E qui si apre l’altro versante delicato. Se dopo aver cambiato idea Khalifa Haftar, l’uomo forte della Cirenaica – grazie ai buoni uffici di Mosca – dovrebbe partecipare, altre forze lamentano di essere state escluse. Ci saranno il presidente del parlamento di Tobruk Saleh e il capo del Consiglio di Stato Al Mishri, ma per sanare una ferita il presidente libico al-Serraj dovrà portare i suoi vice per far partecipare l’amico degli italiani, il potente esponente di Misurata Maetig, che non aveva ricevuto l’invito e non l’aveva presa bene. Il sito Libya Observer ospitava inoltre nei giorni scorsi le proteste di 10 partiti libici, seccati per l’esclusione. E la prevista conferenza della società civile è stata fatta slittare, come ha confermato la viceministra degli Esteri, Emanuela Del Re.

La Comunità di Sant’Egidio, che il 24 e 25 ottobre aveva organizzato un vertice in Fezzan con le tribù locali in collaborazione con la Farnesina – non in contrasto, come hanno scritto alcuni quotidiani e siti di area sovranista attribuendo ai santegidini nientemeno che un ruolo di quinta colonna di Macron nel sud della Libia – ha ricordato nei giorni scorsi la difficile situazione umanitaria nell’area, dove si vive di traffici e mancano le medicine. Prevista invece una nutrita presenza nordafricana, dal presidente egiziano al Sisi, sostenitore di Haftar, ai leader dei Paesi limitrofi come Ciad, Niger, Tunisia e Algeria.

Sugli esiti gli analisti sembrano scettici. Secondo Claudia Gazzini, dell’International crisis group, molto dipenderà dalla posizione della Russia, coinvolta nel sostegno ad Haftar. Ma dubita che la conferenza di Palermo produca qualcosa di significativo. «All’inizio il governo di Roma pensava di poterla usare per mettere sul tavolo una proposta di accordo politico tra le parti e quindi l’Italia ne sarebbe uscita come il grande mediatore. Questo non è realmente possibile, non ci sono i punti d’intesa tra le parti».

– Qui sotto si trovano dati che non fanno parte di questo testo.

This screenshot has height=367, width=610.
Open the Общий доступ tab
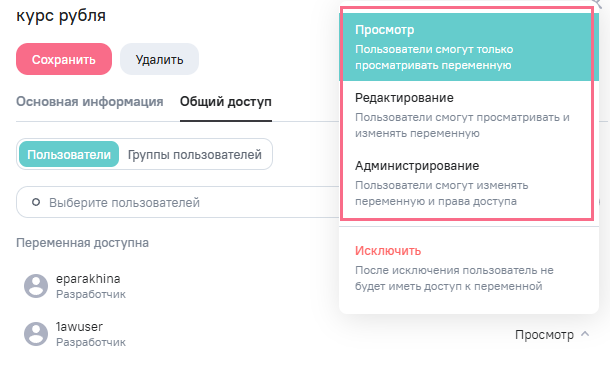click(226, 102)
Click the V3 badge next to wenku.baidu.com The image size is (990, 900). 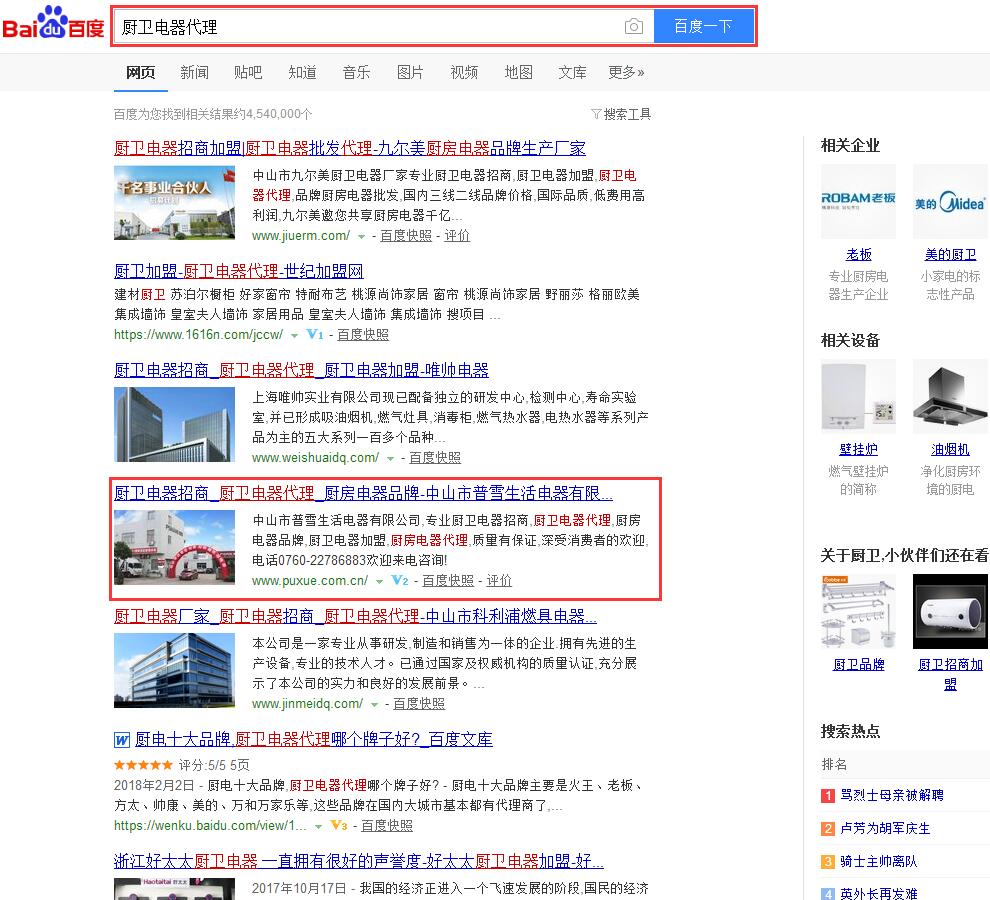coord(339,826)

Qual è il principale ostacolo? Per l’analista il sospetto tra gli uomini della Cirenaica che la conferenza possa portare a un riconoscimento internazionale e a un prolungamento del governo al-Serraj. Anche dal basso profilo del vicepremier Di Maio si capisce come le aspettative siano diminuite. Ci si aspetta di imboccare la strada giusta, ha detto, quindi apertura di canali di dialogo (martedì mattina si vedrà chi presenzierà alla "foto di famiglia"). L’obiettivo principale di Palermo è far accettare il piano Onu. Resta da vedere se dietro le quinte ci sarà un’intesa con Parigi o se continuerà il derby. Un risultato pare raggiunto: per la prima volta in due anni della Libia se ne occupano i palazzi del potere titolati, Palazzo Chigi e la Farnesina, mentre il Viminale, che in maniera anomala era diventata l’unica voce sull’ex quarta sponda, resta per ora alla finestra.